Write out the data again exactly, skipping every picture.

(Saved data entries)
◆ ◆ ◆ ◆ ◆ ◆ ◆

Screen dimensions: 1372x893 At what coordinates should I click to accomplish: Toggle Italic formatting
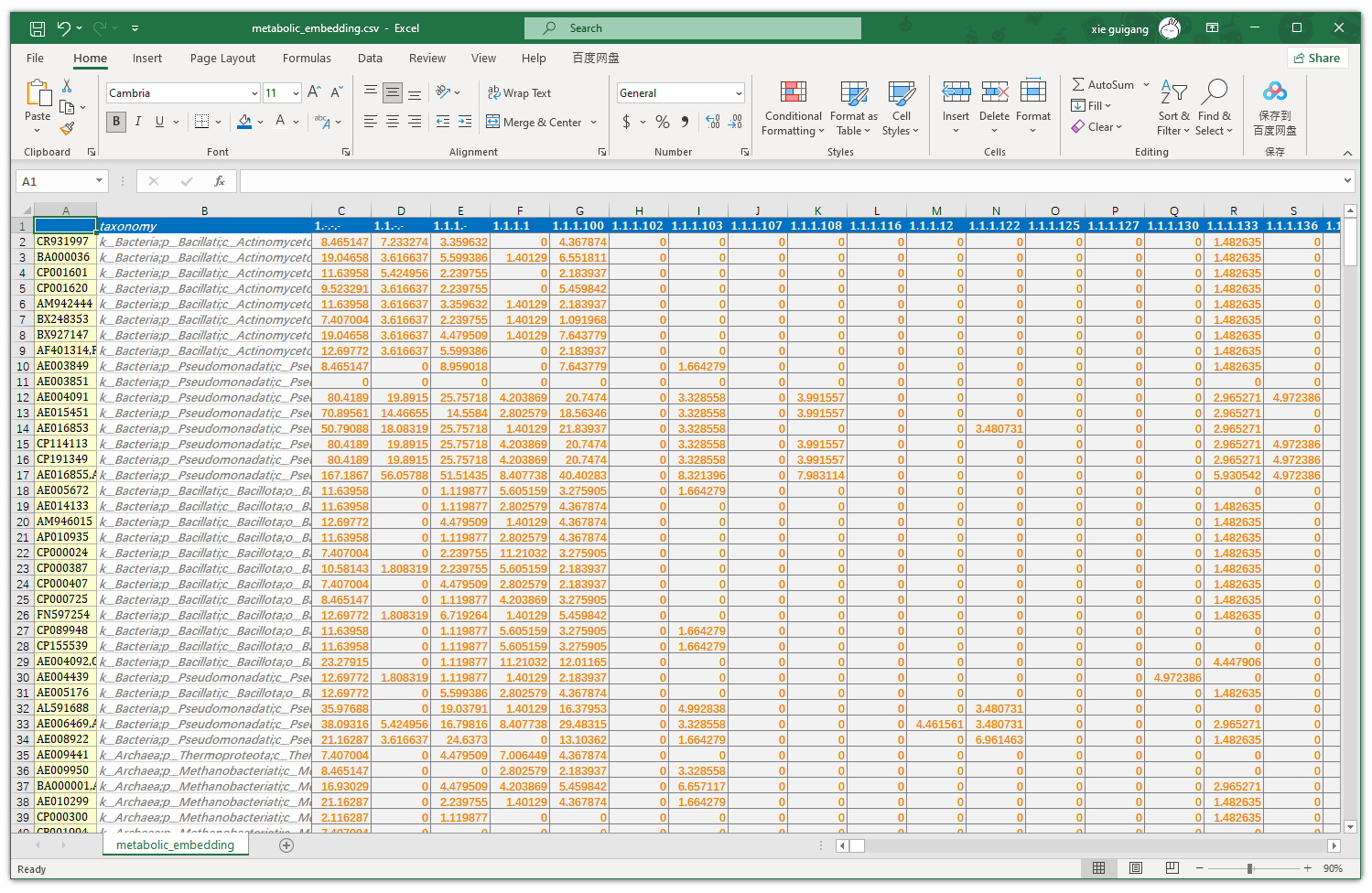tap(138, 122)
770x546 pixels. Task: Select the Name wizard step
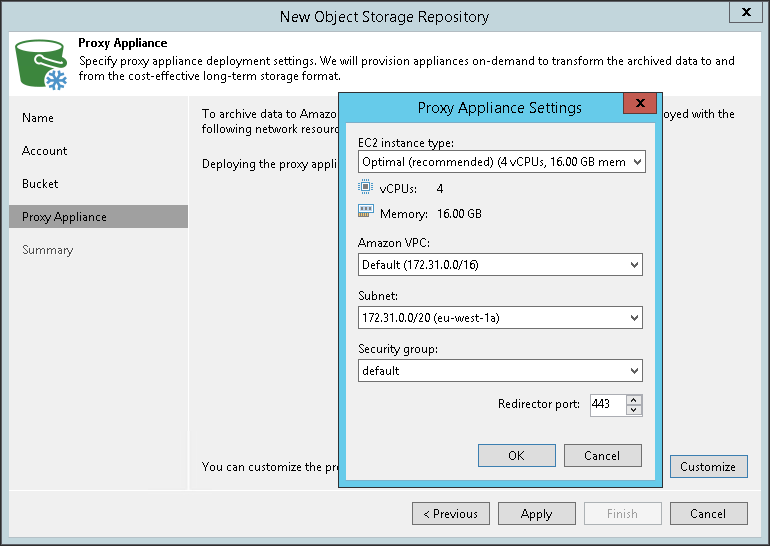point(38,118)
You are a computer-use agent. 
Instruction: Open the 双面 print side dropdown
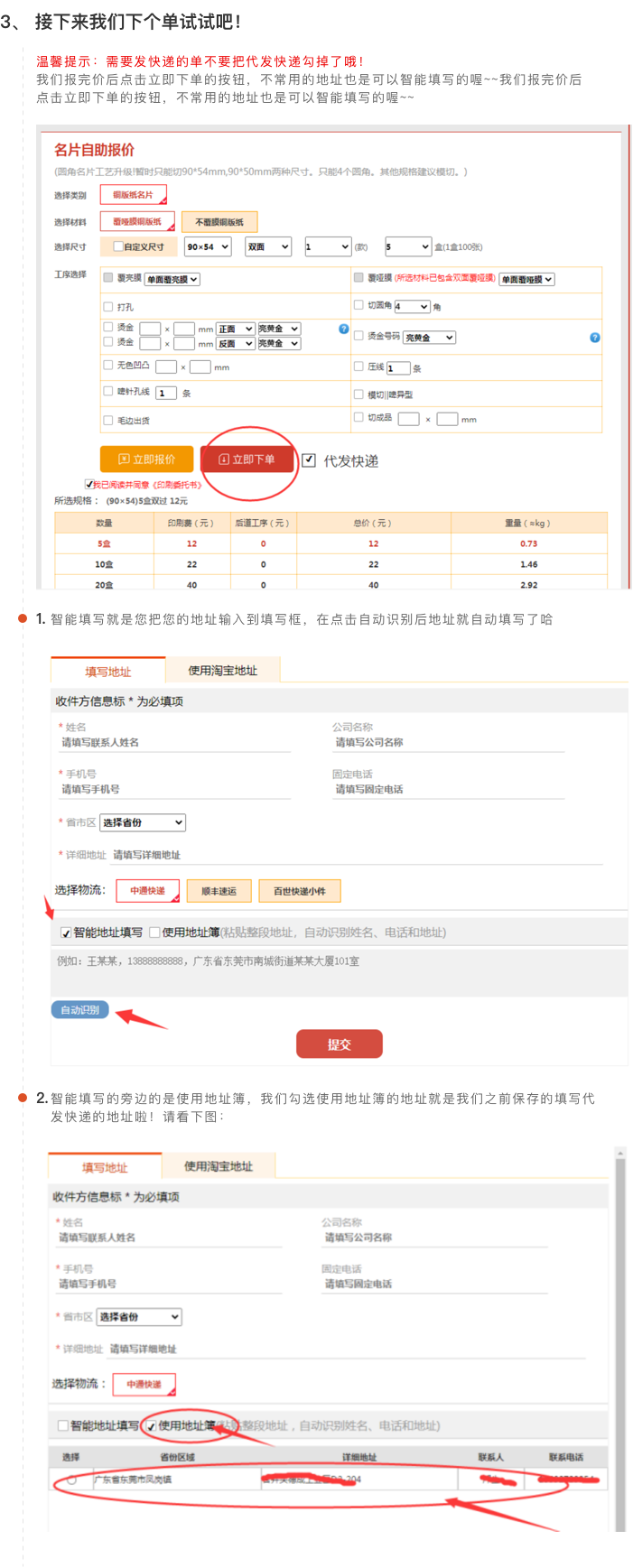point(268,246)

◆ ◆ ◆ ◆ ◆ ◆ ◆

→ **Response to the task**:
Screen dimensions: 1372x893 At what coordinates should I click to accomplish: Toggle Italic formatting
tap(138, 122)
770x546 pixels. Task: Select the Name wizard step
point(38,118)
You are a computer-use agent. 
Instruction: Open the 双面 print side dropdown
point(268,246)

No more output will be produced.